Other than that, I do exactly as Andy suggests.  And, no, pasteurized cream shouldn't be an issue.  All the cream in my markets is pasteurized and I've never had a problem whipping it.


----------



## plumies (Mar 4, 2008)

I get much better results whipping cream in a metal bowl than a plastic bowl, quicker to form peaks and it holds better.  Other than the heavy cream, what else was different from your previous successes?


----------



## JillBurgh (Mar 4, 2008)

Read this thread from last week. Scroll down to third post, entitled "All of your whipped cream questions answered!"


----------



## wilson42 (Mar 4, 2008)

Katie E said:


> My first question would be, "What were you using to whip the cream?" If you were using a spoon, then I could see where you might've had a problem. If you were using a whisk or beaters, you should've been able to get the cream to whip. As Andy said, make sure everything is nice and cold.
> 
> Other than that, I do exactly as Andy suggests. And, no, pasteurized cream shouldn't be an issue. All the cream in my markets is pasteurized and I've never had a problem whipping it.


 
We used a whisk,beaters and one of those new handblenders. Metal bowl. Can't make sense of it. If I can find it I thought cream of tarter or maybe a hybred whipped cream with a little unflavored gelatin. Don't know if I can find either down here though. We'll try again and keep you posted. Thanks for the help.


----------



## Jeekinz (Mar 4, 2008)

I use a whisk in a stainless bowl. I take the ice tray from the freezer and place the bowl in that. As long as your whisking method is correct, in 4 minutes you'll have stiff peaks. Sprinkle in some sugar and vanilla and give it one last whisk.

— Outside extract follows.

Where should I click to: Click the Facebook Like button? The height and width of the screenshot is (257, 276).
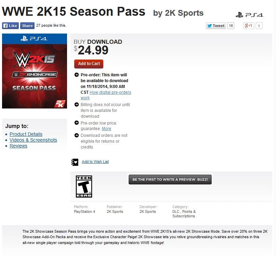10,26
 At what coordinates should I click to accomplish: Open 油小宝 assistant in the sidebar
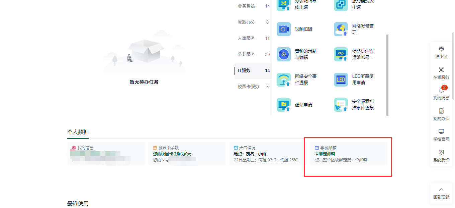[441, 52]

If you don't have an ice tray, just put some ice cubes and cold water in a larger bowl then put the mixing bowl in that.


----------



## Uncle Bob (Mar 4, 2008)

Throw your metal (SS) bowl and whisk in the freezer for a few minutes...


----------



## Katie H (Mar 4, 2008)

wilson42 said:


> We used a whisk,beaters and one of those new *handblenders*. Metal bowl. Can't make sense of it. If I can find it I thought cream of tarter or maybe a hybred whipped cream with a little unflavored gelatin. Don't know if I can find either down here though. We'll try again and keep you posted. Thanks for the help.



You say "hand blender."  Are you talking about what I know as an immersion blender?  If that's the case, that might be the problem.  I don't know whether they can whip cream or not, unless it comes with a whisk attachment.  I've never tried it with mine and mine doesn't have a whisk.  Perhaps someone else who has tried it will chime in.


----------



## archiduc (Mar 4, 2008)

Hi Wilson42,
I agree with the previous posts. I live in the UK and for whipping we use double cream or whipping cream to whip and, by way of illustration gain something that you could use to pipe on top of a gateau.

My method would be to place the bowl to be used and balloon whisk in the freezer for 1 - 2  hours and keep the cream in the fridge. Remove all, place the cream in the bowl and whisk to a soft peak stage, then add icing sugar (very finely powdered sugar), whisk just to incorporate, add vanilla extract (just a touch) and whisk to the desired degree.

I am conscious, having read numerous posts, that altitude sometimes plays a part in how ingredients perform - could this be a factor here? I honestly don`t know but maybe someone else may be able to adivse on the matter.

Hope this helps,
Archiduc


----------



## AllenOK (Mar 6, 2008)

wilson42 said:


> I'm in a part of Mexico that doesn't appear to use whipped cream. My wife bought some heavy cream to use for her fresh strawberry pie, added some sugar and vanilla and proceeded to whip the dickens out of it. I swear we would have turned it into butter if we kept after it! No amount of whipping would incorporate enough air to thicken it. What is the trick? The cream is pasteurized, and I never noticed in the states if it was or not. Never had a problem before. Any tips?



Were you using _crema_, a.k.a. "Table Cream"?  If so, that's your problem, as that's not the same thing as heavy cream in the US.  _Crema_ is more like sour cream, than heavy cream.


----------



## wilson42 (Mar 6, 2008)

*help whipping cream*



AllenOK said:


> Were you using _crema_, a.k.a. "Table Cream"? If so, that's your problem, as that's not the same thing as heavy cream in the US. _Crema_ is more like sour cream, than heavy cream.


 

The bottle says cream, not Crema Agria, which I like very much. It also isn't the table cream used here to dip fresh fruit in. Seems like plain old heavy cream to me. As luck would have it, though, I spotted a carton of cream with a picture of strawberries floating on a fine cloud of whipped cream and bought it. Will try it to top a fresh banana and mango cream pie. Hope it will be a perfect desert to accompany the first "gringo" style rib dinner this Sunday. On an unrelated thread, we bought and grilled 2 fine Red snappers today. Turned out wonderful, thanks to tips found on this site. (who the **** calls all the flies when one purchases fresh fish???)


----------



## MexicoKaren (Mar 6, 2008)

Wilson42, I also live in Mexico, and there are (as you have discovered) many, many types of cream products here. ALL of them are delicious, but the one you want to buy for whipping cream comes in a carton in the dairy section and is labeled "crema para batir" The brand I buy is in a white carton with red lettering and is called "Lyncott." It is 30% butterfat, and I have very good luck using it for whipping cream, even in our humid climate here on the Pacific Coast.


----------